> _Problem details_:
In your copy, include no images and return each entry exactly as written.

[[ Records supplied, beginning ]]

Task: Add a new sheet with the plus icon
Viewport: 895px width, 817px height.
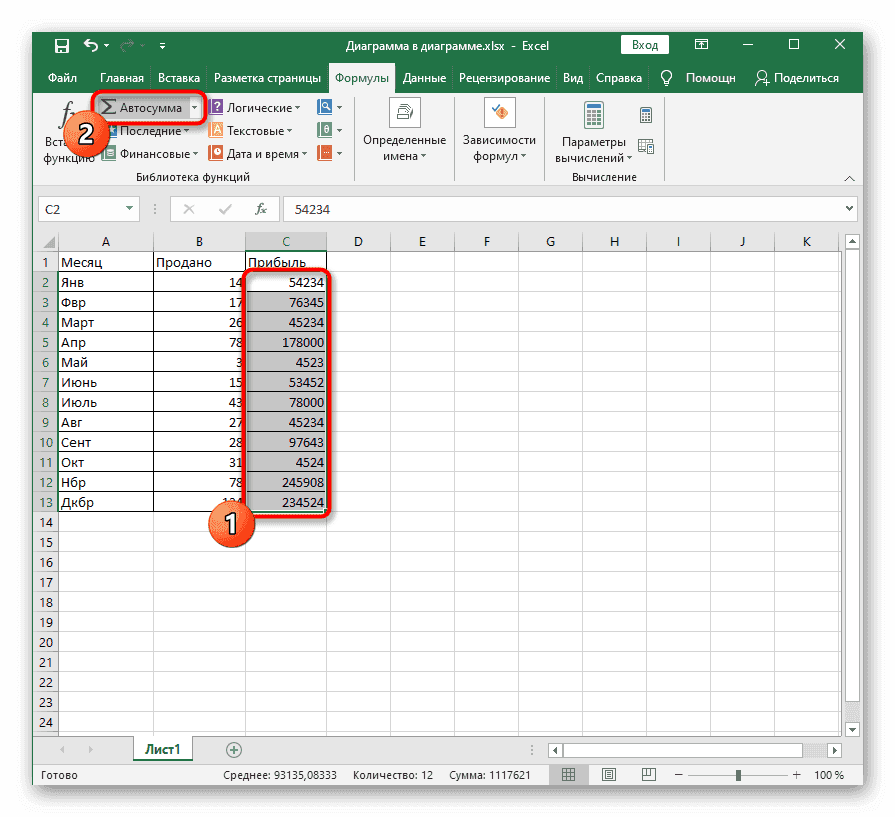Action: coord(234,749)
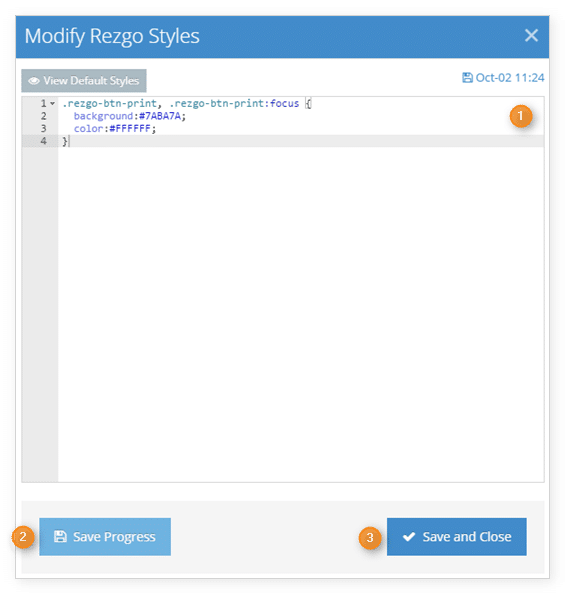Image resolution: width=565 pixels, height=594 pixels.
Task: Close the Modify Rezgo Styles dialog
Action: (x=531, y=36)
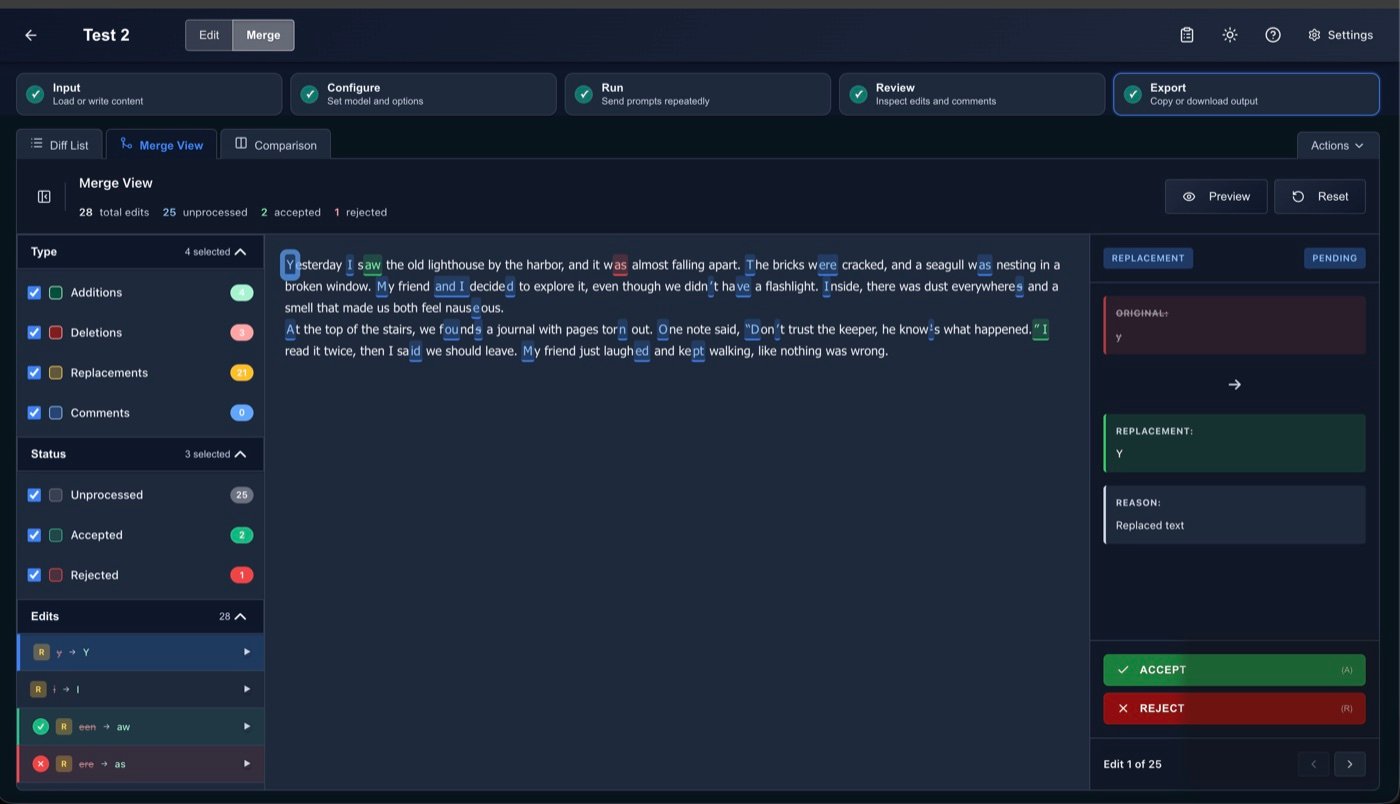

[[ Records supplied, end ]]

> _Solution for this task_:
Task: Add a new sheet with the plus icon
Viewport: 895px width, 817px height.
Action: coord(234,749)
Image resolution: width=565 pixels, height=594 pixels.
Task: Close the Modify Rezgo Styles dialog
Action: (x=531, y=36)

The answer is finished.